» **Activité**:
Recopiez mot pour mot le passage de l'article sur la mission en Haïti, en commençant à « Face à ces limites, la » et en terminant à « stabilisation du pays. ».

» **Texte étudié**:

En Haïti, la mission multinationale de soutien à la sécurité a officiellement pris fin après le retrait des derniers policiers kényans déployés sur le terrain.
Cette opération, autorisée par le Conseil de sécurité de l’ONU en octobre 2023, avait pour objectif d’appuyer la Police nationale haïtienne dans sa lutte contre la violence des groupes armés qui paralysent plusieurs zones du pays.
Cependant, dès son lancement, la mission a été confrontée à de nombreuses difficultés, notamment des retards administratifs, des problèmes de financement et des contraintes logistiques qui ont fortement limité son efficacité.
Le déploiement des forces a également été freiné par des recours judiciaires au Kenya avant d’être finalement validé, permettant l’envoi progressif de contingents.
Le Kenya s’était engagé à fournir environ 1 000 policiers, mais moins de 800 ont effectivement été déployés, alors que la mission devait à terme atteindre environ 2 500 membres.
Le financement a constitué un autre obstacle majeur, avec un budget estimé à environ 600 millions de dollars par an, dont une partie seulement a été mobilisée, principalement par les États-Unis.
Ce déficit financier a entraîné des difficultés d’équipement et de coordination opérationnelle sur le terrain.
Face à ces limites, la mission est désormais remplacée par une nouvelle structure internationale, la Force de répression des gangs, approuvée par les Nations Unies afin de poursuivre les efforts de stabilisation du pays.

» **Données enregistrées**:
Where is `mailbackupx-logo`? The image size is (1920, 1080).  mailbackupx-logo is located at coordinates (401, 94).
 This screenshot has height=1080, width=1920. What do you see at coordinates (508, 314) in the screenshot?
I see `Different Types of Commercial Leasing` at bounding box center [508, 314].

» **Corrigé rédigé**:
Face à ces limites, la mission est désormais remplacée par une nouvelle structure internationale, la Force de répression des gangs, approuvée par les Nations Unies afin de poursuivre les efforts de stabilisation du pays.